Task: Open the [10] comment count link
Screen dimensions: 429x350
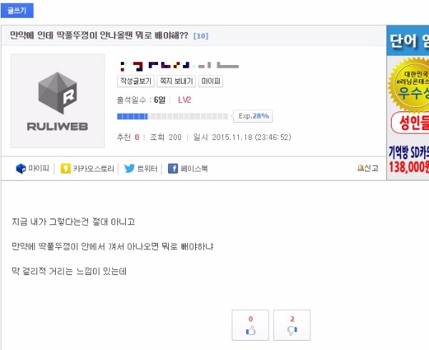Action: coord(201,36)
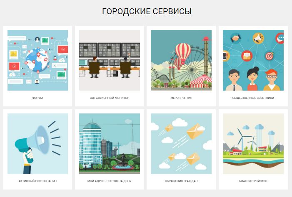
--
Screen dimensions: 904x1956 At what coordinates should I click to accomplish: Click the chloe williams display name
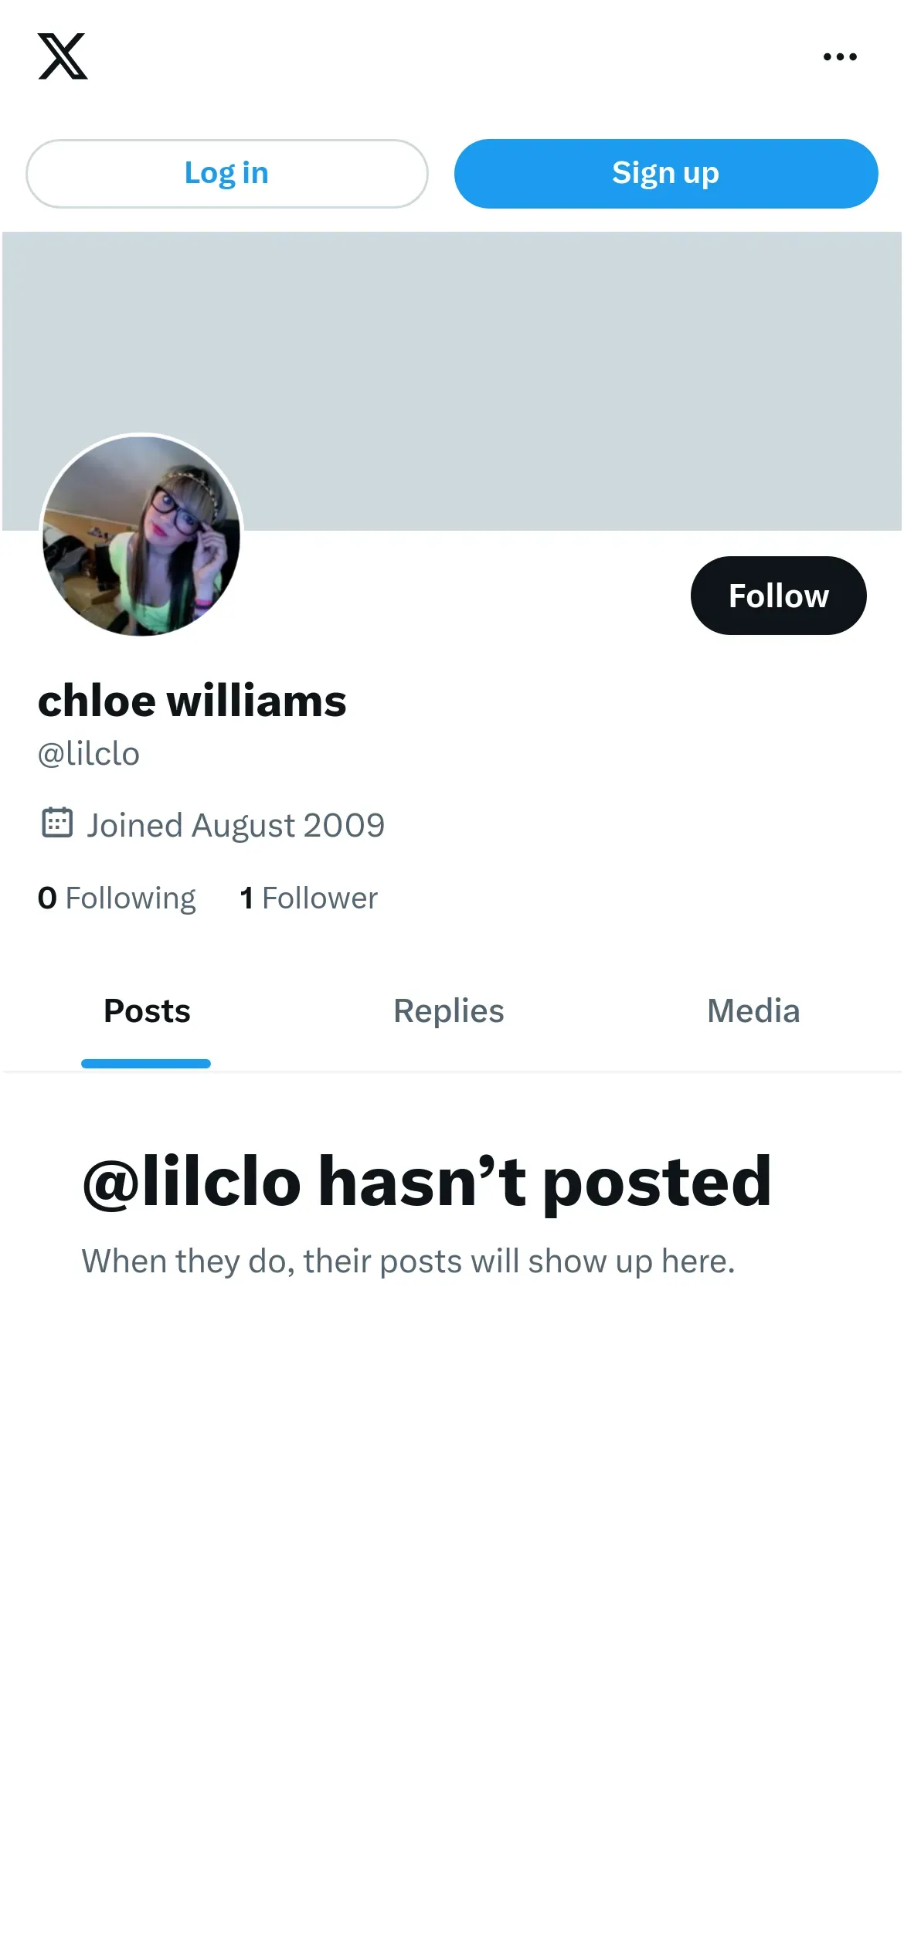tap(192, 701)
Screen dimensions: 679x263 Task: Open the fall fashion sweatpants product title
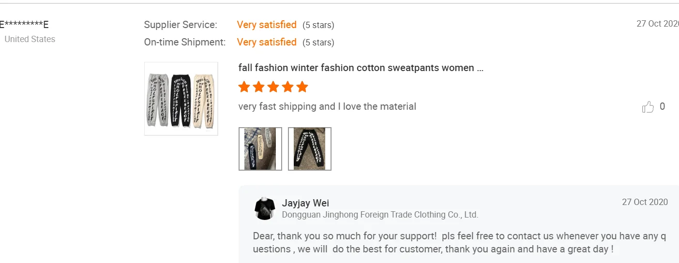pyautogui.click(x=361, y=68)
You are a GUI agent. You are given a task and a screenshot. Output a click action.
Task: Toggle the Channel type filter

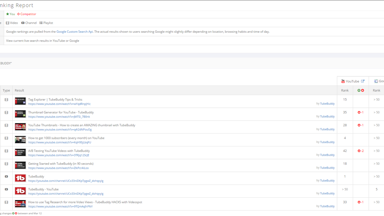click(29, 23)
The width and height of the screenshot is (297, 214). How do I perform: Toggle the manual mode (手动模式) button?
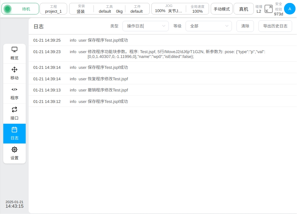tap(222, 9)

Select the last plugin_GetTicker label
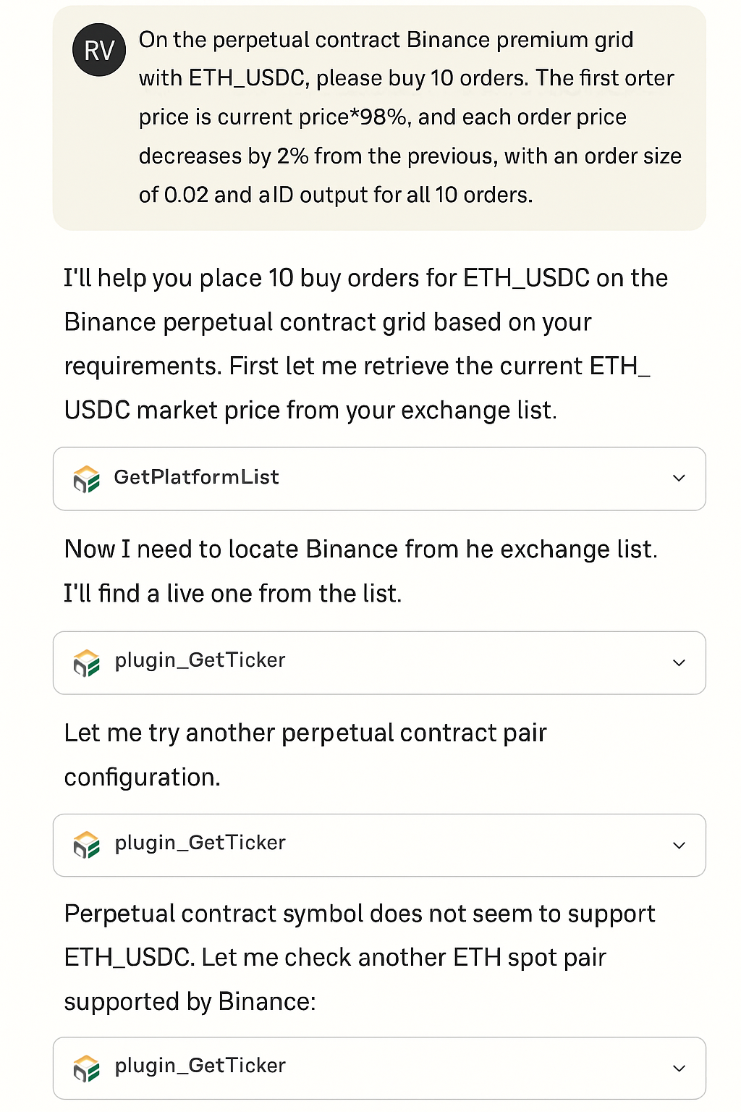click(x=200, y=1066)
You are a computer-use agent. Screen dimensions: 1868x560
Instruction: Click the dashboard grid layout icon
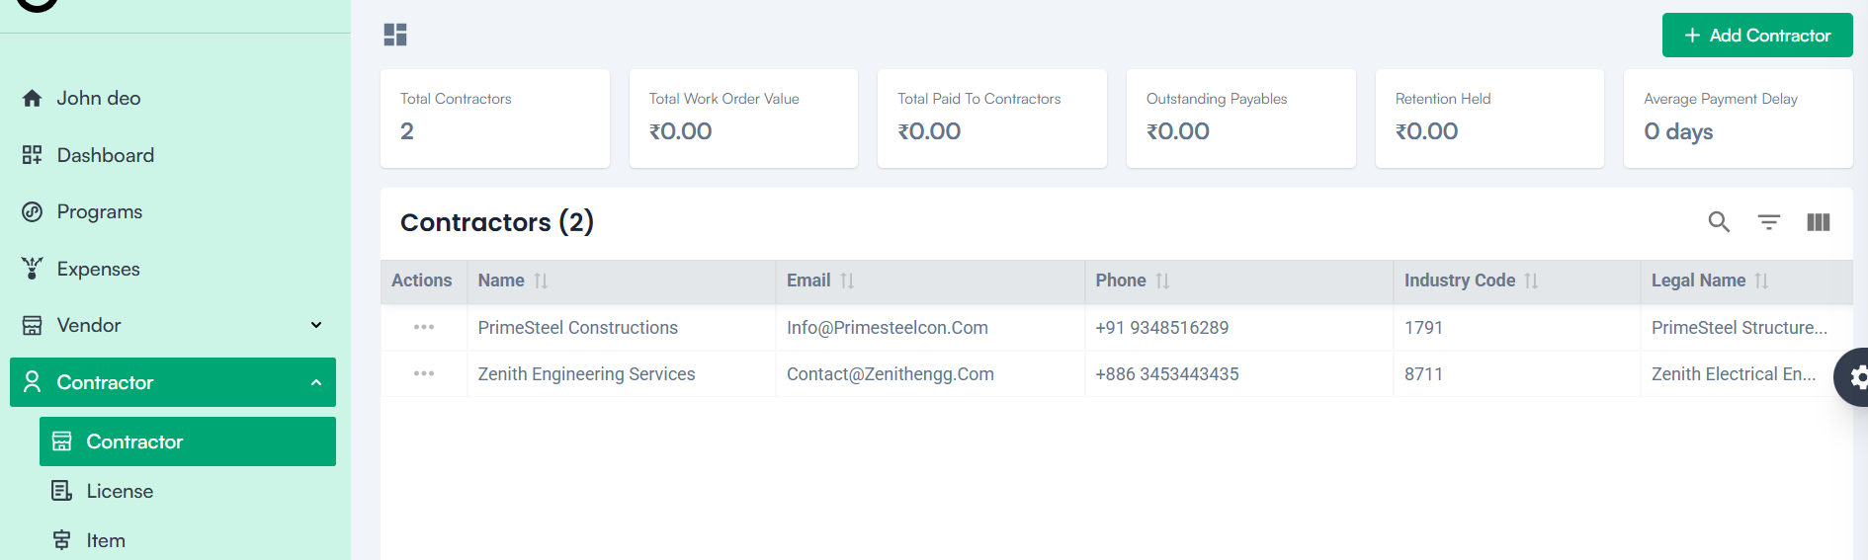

## Exercise
Above are the records; copy exactly the lines from the one with "The width and" through the one with "You are a computer-use", including both, and nothing more. Leave out pictures.

## Output below
The width and height of the screenshot is (297, 214). How do I perform: Toggle the manual mode (手动模式) button?
tap(222, 9)

Select the last plugin_GetTicker label
click(x=200, y=1066)
You are a computer-use agent. Screen dimensions: 1868x560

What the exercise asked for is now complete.